- 651 views
- 423 downloads
Comparing XML Documents as Reference-aware Labeled Ordered Trees
-
- Author / Creator
- Mikhaiel, Rimon A. E.
-
XML, the Extensible Markup Language, is the standard exchange format for
modern Information Systems, Service Oriented Architecture (SOA) and the
Semantic Web. Hence, comparing XML documents has become a necessary task
for tracking and merging changes between versions of the same document, or for
translating between documents referring to the same information but complying
with different schemata or originating from different parties.

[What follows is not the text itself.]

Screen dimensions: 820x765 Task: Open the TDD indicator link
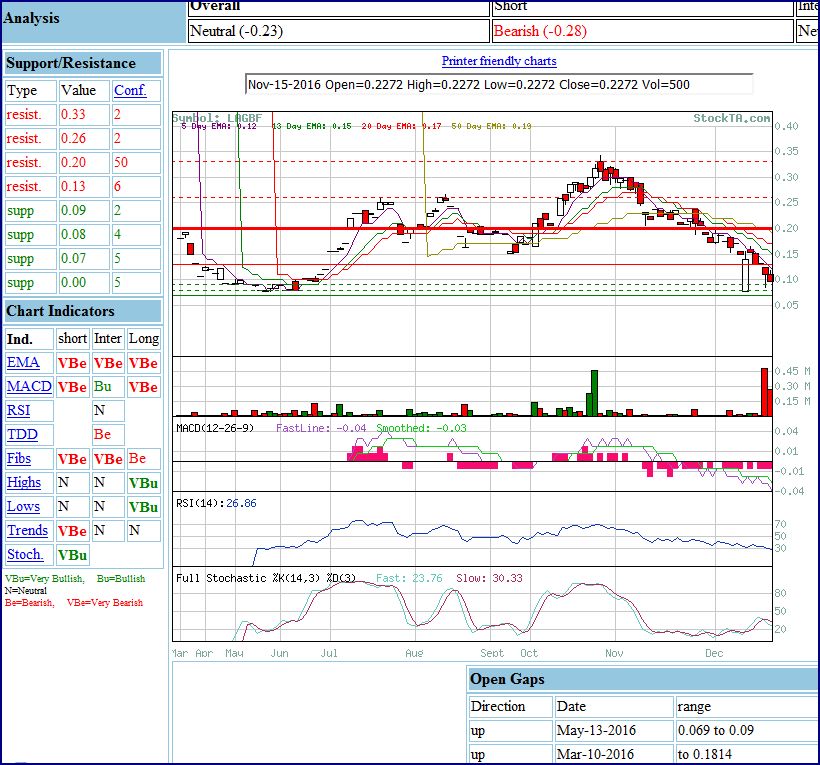pos(22,435)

In this scenario,
given two documents, XML differencing is the process of finding an edit
sequence, namely a sequence of exact and approximate matching, deletion, and
insertion operations, which, if applied to the first document will result in the
second. In practice, domain-specific differencing solutions are expensive to
develop, and hard to reuse. Therefore, a generic differencing approach, able to
serve various domains, would be both useful and cost-effective. This thesis
presents VTracker, a generic XML differencing approach, which is capable of
capturing domain knowledge and semantics through a configurable domainspecific
cost function. VTracker views an XML document as an ordered labeled
tree. Given two XML-document trees and a cost function VTracker calculates the
tree-edit distance needed to transform one tree to the other. The first contribution
of VTracker is an automatic method used to synthesize such a cost function based
on the domain’s XML Schema Definition (XSD). Second, VTracker considers the
XML reference structure in addition to the natural XML containment structure.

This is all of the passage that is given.